Lines from the one containing "This screenshot has width=1456, height=819." through the last line of the material below: print these exactly, and only these.

_ _ _ _ _ _ _

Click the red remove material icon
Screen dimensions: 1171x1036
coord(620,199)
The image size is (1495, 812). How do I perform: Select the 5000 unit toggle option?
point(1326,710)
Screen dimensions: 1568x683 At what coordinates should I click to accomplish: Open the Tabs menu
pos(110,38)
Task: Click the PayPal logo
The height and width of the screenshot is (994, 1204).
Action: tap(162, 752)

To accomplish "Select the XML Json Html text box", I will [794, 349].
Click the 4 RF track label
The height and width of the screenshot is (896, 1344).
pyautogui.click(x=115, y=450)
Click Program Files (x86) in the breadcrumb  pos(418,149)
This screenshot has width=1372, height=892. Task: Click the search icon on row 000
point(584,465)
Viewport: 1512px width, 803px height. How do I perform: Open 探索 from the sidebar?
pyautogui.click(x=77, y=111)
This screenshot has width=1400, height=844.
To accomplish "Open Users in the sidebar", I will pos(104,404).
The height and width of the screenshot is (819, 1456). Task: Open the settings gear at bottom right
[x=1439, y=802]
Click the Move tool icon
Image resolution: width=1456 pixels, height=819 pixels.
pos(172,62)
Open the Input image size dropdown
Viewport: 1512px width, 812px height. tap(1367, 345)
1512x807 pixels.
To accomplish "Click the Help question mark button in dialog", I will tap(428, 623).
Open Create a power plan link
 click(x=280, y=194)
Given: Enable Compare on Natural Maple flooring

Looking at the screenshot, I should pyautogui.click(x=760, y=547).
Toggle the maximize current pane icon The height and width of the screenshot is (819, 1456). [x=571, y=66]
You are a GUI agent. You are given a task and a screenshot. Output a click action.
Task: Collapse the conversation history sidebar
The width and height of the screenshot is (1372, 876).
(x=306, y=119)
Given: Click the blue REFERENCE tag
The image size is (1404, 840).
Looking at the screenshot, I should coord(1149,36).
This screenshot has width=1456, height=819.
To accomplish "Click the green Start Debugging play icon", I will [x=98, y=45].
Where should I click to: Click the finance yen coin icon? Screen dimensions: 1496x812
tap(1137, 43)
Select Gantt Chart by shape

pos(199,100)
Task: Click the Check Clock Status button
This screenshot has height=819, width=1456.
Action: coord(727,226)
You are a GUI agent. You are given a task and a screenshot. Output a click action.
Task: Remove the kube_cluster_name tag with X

_ _ _ _ _ _ _

OUTPUT OF THE TASK
This screenshot has width=1456, height=819.
To accomplish "Click the green Start Debugging play icon", I will [x=98, y=45].
Where should I click to: Click the finance yen coin icon? Screen dimensions: 1496x812
tap(1137, 43)
Select Gantt Chart by shape

pos(199,100)
Task: Click the Check Clock Status button
This screenshot has height=819, width=1456.
Action: coord(727,226)
You are a GUI agent. You are given a task and a screenshot. Output a click action.
Task: Remove the kube_cluster_name tag with X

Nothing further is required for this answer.